*** Data Section Begins ***

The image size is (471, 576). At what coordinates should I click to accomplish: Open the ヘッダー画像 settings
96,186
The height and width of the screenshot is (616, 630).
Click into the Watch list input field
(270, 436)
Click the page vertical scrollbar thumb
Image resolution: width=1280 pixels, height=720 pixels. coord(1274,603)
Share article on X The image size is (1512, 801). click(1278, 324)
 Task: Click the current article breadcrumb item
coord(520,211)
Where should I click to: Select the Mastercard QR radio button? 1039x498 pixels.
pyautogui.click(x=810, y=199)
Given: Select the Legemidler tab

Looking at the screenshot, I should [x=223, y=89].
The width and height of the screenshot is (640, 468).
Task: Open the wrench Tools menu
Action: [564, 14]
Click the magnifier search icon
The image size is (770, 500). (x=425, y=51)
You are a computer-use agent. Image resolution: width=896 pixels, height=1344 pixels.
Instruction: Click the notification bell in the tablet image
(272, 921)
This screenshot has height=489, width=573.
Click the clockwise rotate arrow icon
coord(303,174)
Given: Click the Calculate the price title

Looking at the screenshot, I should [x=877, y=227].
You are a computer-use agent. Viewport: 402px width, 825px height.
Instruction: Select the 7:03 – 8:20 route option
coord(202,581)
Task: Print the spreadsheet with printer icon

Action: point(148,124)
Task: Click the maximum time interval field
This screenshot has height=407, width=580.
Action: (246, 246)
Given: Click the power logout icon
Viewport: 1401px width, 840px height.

*** Data Section Ends ***

**Exercise directions:** Say how many lines in the records hold the string "agent", please, and add no other words.

**Task answer:** 2